4. An absorption band at 2848 is described on line 224, while a signal at 2852 is reported in Figure 4. Check these data.
I’m sorry for the inconvenience caused by my negligence, we have revised the data in the paper at line 229.
5. Line 269: Change “Wettability of water droplets on the surfaces of the mesh membranes” with “Wettability of the surfaces of the mesh membranes: water droplets on”.
Line 294: Change “Wettability of oil droplets on the surfaces of the mesh membranes” with “Wettability of the surfaces of the mesh membranes: oil droplets on”.
We have changed “Wettability of water droplets on the surfaces of the mesh membranes” as “Wettability of the surfaces of the mesh membranes: water droplets on” at line 276.
We have changed “Wettability of oil droplets on the surfaces of the mesh membranes” with” as “Wettability of the surfaces of the mesh membranes: oil droplets on” at line 302.
6. To easily follow the discussion, I suggest to list in table(s) the results in sections 3.4 and 3.6.
According to your suggestion, we will list the contents of sections 3.4 and 3.6 in the form of tables, as shown in Table 1 and Table 2.
Table 1 Contact angles of different materials on different morphologies.
Materials Angle | Parabolic | Truncated cone | |
Water | WCA | 153.6° | 121.8° |
θA | 154.6±1.1° | 151.5±1.8° | |
θR | 122.7±1.6° | 119.6±2.7° | |
Engine oil | 5° | 32.9° | |
Carbon tetrachloride | 0.1° | 0.1° |
Table 2 The values of the height of the pressure resistance under different morphologies
Different situations Height of pressure resistance (cm of water) | Parabolic | Truncated cone | |
Theoretical value | 12 | 6.9 | |
Actual value | 21.4 | 19.6 | |
7. The main results should be better highlighted in the conclusion section.
According to your suggestion, we have revised the conclusions at line 404-419.
8. Check Ref 57, some details is missing.
We have modified the references at 565-566.
9. Finally, carefully revise the text. There are many typos. In addition, some sentences are not clear and need to be rephrased. For examples, lines 81-21, lines 113-114, lines 308-309, and lines 354-355.
According to your suggestion, we have modified these questions in the paper at line 17-22, 109-115, 308-324, 367-370.
Author Response File: Author Response.pdf
Reviewer 4 Report
1. By addressing the references, the same style should be used, i.e. Page 1, 42; water [5].

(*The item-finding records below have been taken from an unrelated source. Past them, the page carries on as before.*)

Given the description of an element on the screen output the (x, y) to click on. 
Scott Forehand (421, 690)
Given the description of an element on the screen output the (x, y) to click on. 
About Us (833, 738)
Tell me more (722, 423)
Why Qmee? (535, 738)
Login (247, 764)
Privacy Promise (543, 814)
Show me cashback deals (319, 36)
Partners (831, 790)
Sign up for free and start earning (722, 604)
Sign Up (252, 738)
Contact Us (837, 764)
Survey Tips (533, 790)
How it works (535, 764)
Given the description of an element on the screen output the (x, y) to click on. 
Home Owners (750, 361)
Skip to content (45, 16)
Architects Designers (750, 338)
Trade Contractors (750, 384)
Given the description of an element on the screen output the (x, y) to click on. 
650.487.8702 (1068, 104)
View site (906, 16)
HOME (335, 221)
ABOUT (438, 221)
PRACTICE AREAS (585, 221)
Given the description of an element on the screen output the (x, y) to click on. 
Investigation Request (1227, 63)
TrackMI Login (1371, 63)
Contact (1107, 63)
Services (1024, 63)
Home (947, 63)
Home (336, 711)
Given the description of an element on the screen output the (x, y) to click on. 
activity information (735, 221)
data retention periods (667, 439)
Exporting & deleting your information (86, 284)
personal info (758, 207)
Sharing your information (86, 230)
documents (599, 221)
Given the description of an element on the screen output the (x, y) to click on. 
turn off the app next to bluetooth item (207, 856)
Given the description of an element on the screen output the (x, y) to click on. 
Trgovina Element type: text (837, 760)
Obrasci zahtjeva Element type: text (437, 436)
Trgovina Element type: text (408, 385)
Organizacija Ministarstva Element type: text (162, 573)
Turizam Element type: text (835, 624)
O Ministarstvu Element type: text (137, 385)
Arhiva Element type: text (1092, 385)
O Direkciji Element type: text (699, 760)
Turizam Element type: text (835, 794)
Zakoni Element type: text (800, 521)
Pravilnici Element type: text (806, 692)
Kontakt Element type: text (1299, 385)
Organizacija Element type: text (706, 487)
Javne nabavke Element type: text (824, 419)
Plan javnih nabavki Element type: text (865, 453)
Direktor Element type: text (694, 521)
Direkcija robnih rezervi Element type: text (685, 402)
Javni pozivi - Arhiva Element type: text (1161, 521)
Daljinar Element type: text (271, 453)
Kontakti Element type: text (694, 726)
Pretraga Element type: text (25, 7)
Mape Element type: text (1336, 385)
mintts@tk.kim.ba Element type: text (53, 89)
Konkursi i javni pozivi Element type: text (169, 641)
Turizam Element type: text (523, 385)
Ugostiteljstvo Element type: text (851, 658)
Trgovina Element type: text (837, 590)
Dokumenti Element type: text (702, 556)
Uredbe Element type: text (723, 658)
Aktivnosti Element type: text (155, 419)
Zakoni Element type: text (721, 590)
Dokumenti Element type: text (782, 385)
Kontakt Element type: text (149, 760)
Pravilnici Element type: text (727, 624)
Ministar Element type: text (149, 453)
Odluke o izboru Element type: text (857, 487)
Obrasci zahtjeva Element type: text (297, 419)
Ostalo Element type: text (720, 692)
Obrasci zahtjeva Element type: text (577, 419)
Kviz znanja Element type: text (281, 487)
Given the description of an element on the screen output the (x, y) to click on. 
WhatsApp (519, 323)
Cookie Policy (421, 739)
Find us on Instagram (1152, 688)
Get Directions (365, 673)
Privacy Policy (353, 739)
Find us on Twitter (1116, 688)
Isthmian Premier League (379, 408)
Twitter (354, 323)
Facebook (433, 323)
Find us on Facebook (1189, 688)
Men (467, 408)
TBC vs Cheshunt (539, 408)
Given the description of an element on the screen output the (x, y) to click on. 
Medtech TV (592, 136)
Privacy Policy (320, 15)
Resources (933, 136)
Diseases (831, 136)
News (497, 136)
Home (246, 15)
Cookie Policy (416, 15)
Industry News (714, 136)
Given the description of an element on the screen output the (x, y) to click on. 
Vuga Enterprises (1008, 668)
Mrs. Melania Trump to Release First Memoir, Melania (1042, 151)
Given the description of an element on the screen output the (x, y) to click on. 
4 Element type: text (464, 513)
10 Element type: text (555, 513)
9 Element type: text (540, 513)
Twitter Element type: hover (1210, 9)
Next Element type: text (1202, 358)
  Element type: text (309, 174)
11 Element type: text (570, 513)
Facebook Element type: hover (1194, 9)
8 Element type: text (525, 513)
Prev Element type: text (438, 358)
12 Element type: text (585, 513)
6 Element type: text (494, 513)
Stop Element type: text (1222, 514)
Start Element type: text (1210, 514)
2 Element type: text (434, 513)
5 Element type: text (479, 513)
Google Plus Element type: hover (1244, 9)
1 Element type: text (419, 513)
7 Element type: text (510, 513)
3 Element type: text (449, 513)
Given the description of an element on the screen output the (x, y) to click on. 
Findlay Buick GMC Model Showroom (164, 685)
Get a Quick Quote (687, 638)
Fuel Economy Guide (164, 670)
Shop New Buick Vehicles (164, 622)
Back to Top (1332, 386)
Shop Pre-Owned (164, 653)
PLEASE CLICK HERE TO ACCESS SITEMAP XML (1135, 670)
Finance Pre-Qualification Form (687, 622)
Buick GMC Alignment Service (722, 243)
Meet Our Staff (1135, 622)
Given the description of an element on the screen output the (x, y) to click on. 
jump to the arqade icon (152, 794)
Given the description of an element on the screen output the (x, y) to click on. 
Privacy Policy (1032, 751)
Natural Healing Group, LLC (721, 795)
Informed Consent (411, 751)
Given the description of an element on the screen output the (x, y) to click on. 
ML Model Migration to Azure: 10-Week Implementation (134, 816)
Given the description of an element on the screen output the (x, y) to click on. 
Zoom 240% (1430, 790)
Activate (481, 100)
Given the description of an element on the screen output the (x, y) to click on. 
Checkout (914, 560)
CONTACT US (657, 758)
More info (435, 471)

2. Page 5, 182; 5000x magnification
3. Page 7, 241; was the thickness of SA determined?
Author Response
Response to Reviewer 4 Comments
Thanks for all your good suggestions and we think it is a really essential and worth considering comment. According to your suggestions you provided, we have carefully revised our manuscript, especially include our language, contents and references. The specific comments mentioned was revised in the following: (language errors are not listed):
1. By addressing the references, the same style should be used, i.e. Page 1, 42; water [5].
We have revised the references at line 431-567.
2. Page 5, 182; 5000x magnification.
We have revised this question at line 186.
3: Page 7, 241; was the thickness of SA determined?
The thickness of SA coating is between 100μm and 300μm.
Author Response File: Author Response.docx
Round 2
Reviewer 1 Report
Accept in present form
Reviewer 3 Report
The manuscript has been adequately revised. In my opinion, the paper is now suitable for publication.